Included among those awards is $12.1 million for expanding and enhancing Long Wharf Park in line with the city’s Long Wharf Responsible Growth Plan. 

“CIF will assist with the City of New Haven’s Long Wharf Responsible Growth Plan to revitalize the waterfront district,” the email press release states. ​“Grant activity will focus on the revitalization of Long Wharf Park. Features in the park include public site furniture, lighting, playground, bike paths, outdoor fitness, upgraded walkways and Food Truck pavilion.”

The $12.1 million Long Wharf-focused award came several days after the Board of Alders voted unanimously on April 3 to apply for $32.1 million in state funding for Downtown and Long Wharf infrastructure.

Included in that application was a $25 million proposal to demolish the crumbling Gateway Community College on Long Wharf; create a ​“community marina” by the shore; and implement flood resiliency initiatives in the Long Wharf district. That funding would contribute to the city’s long-term plans for a revamped park and commercial district at Long Wharf.

The other $7.1 million included in the application was for proposed Downtown improvements, including public art, a cafe kiosk and public restroom on the Green, and a playground. Read more about the funding application, and alders’ questions, here.
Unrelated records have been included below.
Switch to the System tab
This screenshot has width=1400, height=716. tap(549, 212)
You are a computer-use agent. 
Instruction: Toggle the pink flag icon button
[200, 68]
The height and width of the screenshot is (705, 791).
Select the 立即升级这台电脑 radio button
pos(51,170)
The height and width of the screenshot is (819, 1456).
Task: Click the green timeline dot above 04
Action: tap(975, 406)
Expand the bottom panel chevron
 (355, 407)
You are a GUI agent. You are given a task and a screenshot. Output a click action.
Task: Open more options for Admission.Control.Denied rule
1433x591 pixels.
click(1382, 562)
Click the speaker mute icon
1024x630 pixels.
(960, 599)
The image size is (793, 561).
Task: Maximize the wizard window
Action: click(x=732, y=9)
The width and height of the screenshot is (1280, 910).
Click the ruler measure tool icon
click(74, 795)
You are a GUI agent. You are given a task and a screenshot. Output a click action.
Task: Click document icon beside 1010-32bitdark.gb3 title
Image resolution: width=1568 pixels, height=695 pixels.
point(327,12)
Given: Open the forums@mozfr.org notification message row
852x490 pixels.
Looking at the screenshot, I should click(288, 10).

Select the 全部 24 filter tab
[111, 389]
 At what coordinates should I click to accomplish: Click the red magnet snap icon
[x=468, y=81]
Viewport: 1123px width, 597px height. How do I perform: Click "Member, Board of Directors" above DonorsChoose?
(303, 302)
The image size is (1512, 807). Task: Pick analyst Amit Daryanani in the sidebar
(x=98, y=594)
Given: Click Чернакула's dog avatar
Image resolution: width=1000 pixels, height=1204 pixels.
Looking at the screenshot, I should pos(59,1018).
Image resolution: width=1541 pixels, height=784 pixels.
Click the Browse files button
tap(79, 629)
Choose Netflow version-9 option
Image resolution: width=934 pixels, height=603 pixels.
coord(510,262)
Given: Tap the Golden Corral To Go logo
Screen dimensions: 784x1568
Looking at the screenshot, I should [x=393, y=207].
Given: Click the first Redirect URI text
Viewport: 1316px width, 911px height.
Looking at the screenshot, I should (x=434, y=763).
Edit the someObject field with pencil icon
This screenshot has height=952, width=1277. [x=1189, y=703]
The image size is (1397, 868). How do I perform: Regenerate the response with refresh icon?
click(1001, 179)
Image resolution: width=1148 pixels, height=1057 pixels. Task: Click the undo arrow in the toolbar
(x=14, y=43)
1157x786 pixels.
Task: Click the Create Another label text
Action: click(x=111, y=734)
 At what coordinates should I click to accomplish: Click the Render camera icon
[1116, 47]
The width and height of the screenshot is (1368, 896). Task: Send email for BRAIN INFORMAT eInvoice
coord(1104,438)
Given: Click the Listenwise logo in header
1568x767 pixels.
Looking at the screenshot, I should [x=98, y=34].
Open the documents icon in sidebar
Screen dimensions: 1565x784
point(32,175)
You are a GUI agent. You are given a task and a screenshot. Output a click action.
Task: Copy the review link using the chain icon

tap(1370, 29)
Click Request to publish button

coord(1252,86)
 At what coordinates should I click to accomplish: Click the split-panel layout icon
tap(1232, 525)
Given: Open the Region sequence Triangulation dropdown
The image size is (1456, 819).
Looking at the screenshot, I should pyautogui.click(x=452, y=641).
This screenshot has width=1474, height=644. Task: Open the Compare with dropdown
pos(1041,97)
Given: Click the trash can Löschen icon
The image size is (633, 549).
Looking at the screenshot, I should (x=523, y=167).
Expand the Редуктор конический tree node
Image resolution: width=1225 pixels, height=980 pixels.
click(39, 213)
“It’s a win-win for community,” said Hill Alder Carmen Rodriguez, whose ward includes Long Wharf, after the alders’ April 3 meeting. She praised the Long Wharf infrastructure plan as beneficial for neighbors, visitors, and the area’s famous food truck vendors. The new infrastructure will ​“make the connection from the Hill to Downtown,” she said.

The award also comes roughly two months after top city officials unveiled a detailed Long Wharf redevelopment plan to over 100 Hill community members and other interested residents. Read here for more about that plan, which would see a park and pedestrian-friendly walkway where cars now travel on Long Wharf Drive, an automotive trade school where the former Gateway building is on Sargent, and a new home base for all of the APT Foundation’s New Haven substance-use treatment programs.

On Monday, Mayor Justin Elicker praised the state’s $12.1 million award to the city as representing a ​“significant step in the envisioning of the entire Long Wharf area. This project has been worked on for many years,” under both his administration and that of his predecessor, Toni Harp. ​“It’s hugely helpful for working towards a very significant redesign.”

As noted in the governor’s press release and the bond commission agenda, Elicker said, this $12.1 million is ​“specific for Long Wharf park,” as opposed to for some of the other infrastructure upgrade projects included in the city’s $25 million bid for Long Wharf aid.

He noted that important features of the park redesign include closing much of Long Wharf Drive, increasing the amount of public greenspaces, adding on-site parking, and ​“dramatically improving the beauty and public resources to allow more enjoyment” of the waterfront space.

Now that the city has this $12.1 million in state aid secured, he said, the next step is to put together a more detailed design for the changes to the park and the road.